Tensing's Confederate Tee Shows Indifference Can Be Brutal

It “means nothing to me,” said former University of Cincinnati policeman Ray Tensing of the Confederate flag tee shirt he wore on the day he shot Samuel DuBose, an unarmed African-American man whom he’d stopped for a missing front license plate. If we take him at his word, Tensing’s donning of the shirt reflects not even a misguided Southern nostalgia, but a myopic self-absorption, one that ignores American history and chooses, instead, nonchalance.

Put more simply: if the flag of a rebel slave state means “nothing” to you, then you’re not taking humanity seriously enough. And if you don’t take humanity seriously enough, it gets easier to shoot someone without justification.

Tensing is affected, as we all are, by a political culture that supports this kind of self-absorption. I do not want to demonize him; to do so would be a failure to indict that culture. His tee shirt, which he says is a tourist souvenir his relative bought in the Great Smoky Mountains, was made to gain profit from a casual symbol of historical violence. That’s not Tensing’s fault. But what’s profitable becomes prevalent. What’s prevalent becomes normal. That a country’s most visited national park would be represented by the symbol of rebellion against that country, a symbol of the enslavement of its citizens and the assassination of one of its most venerated presidents, is preposterous. But “it meant nothing” to Tensing, because he was surrounded by a culture that told him it meant nothing. Like the life of Samuel DuBose, of which Tensing disposed in less than a second. A Black man dead: What is prevalent becomes normal.

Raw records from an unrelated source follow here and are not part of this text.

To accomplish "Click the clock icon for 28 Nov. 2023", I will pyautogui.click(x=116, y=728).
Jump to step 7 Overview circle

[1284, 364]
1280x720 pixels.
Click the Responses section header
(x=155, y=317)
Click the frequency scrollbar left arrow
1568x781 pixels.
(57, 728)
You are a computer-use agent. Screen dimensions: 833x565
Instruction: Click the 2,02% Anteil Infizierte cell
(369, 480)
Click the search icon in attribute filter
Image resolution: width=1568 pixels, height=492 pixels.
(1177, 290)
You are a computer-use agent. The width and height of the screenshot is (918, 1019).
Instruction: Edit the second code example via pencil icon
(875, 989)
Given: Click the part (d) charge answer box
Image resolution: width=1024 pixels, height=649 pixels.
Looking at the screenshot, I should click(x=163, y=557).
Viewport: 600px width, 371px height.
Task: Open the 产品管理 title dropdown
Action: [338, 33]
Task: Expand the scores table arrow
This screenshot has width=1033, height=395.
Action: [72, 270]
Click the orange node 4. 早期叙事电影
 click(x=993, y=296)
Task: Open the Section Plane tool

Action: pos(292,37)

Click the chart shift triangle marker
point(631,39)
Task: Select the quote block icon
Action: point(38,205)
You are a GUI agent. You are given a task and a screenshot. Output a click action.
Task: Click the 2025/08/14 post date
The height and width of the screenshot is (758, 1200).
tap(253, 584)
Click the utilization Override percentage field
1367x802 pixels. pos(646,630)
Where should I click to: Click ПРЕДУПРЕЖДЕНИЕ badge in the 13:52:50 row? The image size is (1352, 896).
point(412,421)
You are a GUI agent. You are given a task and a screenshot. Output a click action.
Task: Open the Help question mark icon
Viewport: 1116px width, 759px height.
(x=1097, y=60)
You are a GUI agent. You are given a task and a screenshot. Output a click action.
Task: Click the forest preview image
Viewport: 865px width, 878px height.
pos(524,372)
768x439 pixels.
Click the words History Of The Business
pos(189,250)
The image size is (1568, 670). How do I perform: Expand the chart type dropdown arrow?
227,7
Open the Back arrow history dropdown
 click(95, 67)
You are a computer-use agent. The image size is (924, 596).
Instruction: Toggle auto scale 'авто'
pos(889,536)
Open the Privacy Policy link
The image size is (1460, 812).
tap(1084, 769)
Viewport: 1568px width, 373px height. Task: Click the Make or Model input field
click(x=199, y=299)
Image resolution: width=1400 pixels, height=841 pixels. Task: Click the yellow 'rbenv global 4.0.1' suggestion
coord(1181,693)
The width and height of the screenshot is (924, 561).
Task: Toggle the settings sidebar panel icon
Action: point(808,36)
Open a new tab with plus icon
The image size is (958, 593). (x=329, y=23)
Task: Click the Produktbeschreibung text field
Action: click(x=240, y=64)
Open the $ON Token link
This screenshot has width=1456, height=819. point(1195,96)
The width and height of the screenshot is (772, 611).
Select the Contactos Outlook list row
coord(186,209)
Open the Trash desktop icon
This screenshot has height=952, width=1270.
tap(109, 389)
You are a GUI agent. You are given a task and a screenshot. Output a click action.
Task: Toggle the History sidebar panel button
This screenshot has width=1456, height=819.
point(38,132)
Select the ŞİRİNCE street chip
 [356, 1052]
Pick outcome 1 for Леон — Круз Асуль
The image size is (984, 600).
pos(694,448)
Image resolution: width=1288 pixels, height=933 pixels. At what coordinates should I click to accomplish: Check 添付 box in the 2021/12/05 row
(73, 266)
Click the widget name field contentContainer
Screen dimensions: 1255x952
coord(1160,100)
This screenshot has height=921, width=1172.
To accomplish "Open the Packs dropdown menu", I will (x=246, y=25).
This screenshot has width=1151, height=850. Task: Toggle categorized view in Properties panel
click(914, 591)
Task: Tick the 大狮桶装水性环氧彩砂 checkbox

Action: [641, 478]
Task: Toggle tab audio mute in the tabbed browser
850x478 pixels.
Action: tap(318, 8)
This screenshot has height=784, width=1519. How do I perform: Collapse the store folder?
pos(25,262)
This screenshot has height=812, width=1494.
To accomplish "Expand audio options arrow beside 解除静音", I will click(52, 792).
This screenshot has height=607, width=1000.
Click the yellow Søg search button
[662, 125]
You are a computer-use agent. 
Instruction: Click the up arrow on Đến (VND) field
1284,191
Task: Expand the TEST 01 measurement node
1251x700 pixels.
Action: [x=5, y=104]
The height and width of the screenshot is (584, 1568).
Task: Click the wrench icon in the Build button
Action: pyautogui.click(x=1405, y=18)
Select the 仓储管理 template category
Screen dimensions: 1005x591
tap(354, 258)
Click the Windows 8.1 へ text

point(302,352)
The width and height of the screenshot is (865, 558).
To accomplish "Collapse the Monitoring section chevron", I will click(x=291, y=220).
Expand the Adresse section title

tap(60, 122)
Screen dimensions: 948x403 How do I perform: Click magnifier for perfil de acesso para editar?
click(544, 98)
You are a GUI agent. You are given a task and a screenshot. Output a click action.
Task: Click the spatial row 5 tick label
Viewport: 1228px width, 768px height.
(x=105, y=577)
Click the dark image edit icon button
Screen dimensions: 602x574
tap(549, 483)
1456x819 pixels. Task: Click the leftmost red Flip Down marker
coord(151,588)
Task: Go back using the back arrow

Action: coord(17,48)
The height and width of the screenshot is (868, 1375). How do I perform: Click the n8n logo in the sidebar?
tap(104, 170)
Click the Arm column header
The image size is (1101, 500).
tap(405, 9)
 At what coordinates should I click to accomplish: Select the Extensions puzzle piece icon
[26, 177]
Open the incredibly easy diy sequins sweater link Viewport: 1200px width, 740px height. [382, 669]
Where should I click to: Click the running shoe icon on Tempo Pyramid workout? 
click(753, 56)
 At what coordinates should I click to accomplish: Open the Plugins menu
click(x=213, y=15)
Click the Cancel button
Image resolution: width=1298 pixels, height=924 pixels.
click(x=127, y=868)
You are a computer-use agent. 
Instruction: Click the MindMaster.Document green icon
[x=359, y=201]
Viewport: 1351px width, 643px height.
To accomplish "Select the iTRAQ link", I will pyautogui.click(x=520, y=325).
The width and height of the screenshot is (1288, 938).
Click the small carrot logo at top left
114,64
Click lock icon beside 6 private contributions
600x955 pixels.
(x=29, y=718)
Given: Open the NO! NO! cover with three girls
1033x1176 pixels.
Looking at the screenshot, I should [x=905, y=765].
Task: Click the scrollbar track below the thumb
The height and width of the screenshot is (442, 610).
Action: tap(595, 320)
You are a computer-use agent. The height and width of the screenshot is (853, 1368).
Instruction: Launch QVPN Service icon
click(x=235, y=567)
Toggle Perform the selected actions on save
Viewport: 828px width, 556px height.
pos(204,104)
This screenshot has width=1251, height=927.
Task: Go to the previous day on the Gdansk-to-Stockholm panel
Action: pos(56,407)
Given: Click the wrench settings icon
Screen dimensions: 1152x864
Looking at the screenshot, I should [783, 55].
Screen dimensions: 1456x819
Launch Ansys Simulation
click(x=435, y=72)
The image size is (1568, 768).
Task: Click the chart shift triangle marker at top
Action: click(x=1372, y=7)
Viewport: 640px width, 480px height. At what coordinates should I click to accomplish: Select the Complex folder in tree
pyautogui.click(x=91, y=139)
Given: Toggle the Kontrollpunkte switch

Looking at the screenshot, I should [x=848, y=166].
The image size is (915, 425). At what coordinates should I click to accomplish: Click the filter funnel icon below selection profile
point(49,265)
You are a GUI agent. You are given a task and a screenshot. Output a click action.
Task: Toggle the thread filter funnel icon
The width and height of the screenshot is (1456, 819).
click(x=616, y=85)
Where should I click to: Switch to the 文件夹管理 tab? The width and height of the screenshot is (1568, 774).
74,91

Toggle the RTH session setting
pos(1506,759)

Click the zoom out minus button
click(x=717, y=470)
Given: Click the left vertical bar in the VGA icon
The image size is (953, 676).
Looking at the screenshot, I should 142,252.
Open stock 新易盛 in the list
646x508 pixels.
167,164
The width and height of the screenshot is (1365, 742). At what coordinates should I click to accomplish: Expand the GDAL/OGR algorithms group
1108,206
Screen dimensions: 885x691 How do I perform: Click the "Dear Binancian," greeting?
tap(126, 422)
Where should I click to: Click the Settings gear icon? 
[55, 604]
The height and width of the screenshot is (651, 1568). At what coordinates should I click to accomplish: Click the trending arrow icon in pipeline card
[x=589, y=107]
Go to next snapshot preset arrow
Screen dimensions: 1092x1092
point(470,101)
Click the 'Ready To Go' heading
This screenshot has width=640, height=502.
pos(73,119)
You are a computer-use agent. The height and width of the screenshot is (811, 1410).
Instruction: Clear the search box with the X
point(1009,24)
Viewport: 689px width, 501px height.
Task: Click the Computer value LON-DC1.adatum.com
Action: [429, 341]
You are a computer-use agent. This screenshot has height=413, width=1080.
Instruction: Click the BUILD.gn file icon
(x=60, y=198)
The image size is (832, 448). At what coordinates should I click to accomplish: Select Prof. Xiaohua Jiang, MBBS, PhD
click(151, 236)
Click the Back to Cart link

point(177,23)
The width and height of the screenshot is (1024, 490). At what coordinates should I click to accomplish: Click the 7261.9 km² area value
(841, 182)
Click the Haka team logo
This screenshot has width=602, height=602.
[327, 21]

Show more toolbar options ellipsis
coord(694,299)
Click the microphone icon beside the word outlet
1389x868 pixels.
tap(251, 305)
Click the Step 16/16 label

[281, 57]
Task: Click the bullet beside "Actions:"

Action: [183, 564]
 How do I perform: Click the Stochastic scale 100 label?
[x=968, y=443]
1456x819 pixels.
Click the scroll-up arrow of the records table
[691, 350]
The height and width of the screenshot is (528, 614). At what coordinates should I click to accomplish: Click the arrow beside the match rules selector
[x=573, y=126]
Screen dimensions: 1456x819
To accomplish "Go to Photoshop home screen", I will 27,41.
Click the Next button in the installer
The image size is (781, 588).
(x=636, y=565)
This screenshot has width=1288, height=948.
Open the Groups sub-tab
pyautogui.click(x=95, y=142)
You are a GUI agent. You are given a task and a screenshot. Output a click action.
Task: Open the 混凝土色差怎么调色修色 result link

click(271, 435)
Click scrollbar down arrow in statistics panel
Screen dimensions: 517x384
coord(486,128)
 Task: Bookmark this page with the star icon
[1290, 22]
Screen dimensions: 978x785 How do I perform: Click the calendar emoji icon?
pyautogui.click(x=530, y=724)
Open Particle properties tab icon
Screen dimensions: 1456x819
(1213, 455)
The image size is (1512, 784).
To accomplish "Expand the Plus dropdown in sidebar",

Tensing talked about his “perception” of being dragged as justification for killing Dubose. He used it to counter the expert testimony of other police who said that he was not dragged, that his procedure was unsound, that his use of force was “unreasonable,” that the shooting was “unjustified.” But Tensing’s education as a police officer should have disciplined and broadened his perceptions, rooting them in reality. Tensing reached into Dubose’s car, which his training had taught him never to do. If he hadn’t, there would have been no bodily threat at all–whether perceived or real.

As the Black Lives Matter movement continues to unfold, America hears the phrase “implicit bias” more. Hillary Clinton mentioned it in the first presidential debate as a “problem for everyone, not just police.” It is, among other things, a form of self-absorption, an obsession with your own perception, an indifference to education about the perceptions of others. We can all be guilty of it. It results in stereotype, and generates fear, especially in emergencies. We think of it as hateful, but it can be cool, casual, and unintentional, like nonchalance. Still, it can have, in Clinton’s words, “fatal consequences.”

We must battle the self-absorption of implicit bias, and indifference, by seeking three-dimensional reality. A single point of view gives no depth perception. We may see things, but we don’t see them; we don’t assign them their real value and meaning. As Terrina Allen, Samuel DuBose’s sister, put it: “I think that Tensing thought as little of my brother as he said he thought about that Confederate flag T-shirt that he put on that morning. Nothing at all. He thought nothing at all about [DuBose’s] life.”

Since I began writing this essay hours ago, Judge Megan Shanahan has declared a hung-jury mistrial in Tensing’s case. Joe Deters, the Hamilton County prosecutor who so swiftly brought charges against Tensing last year, must retry him. In the coming days few things will be more important to the citizens of Cincinnati, or to their country, than shedding our indifference. We must acknowledge that the choices we make mean something. Doing so may keep us from being so careless with one another’s lives.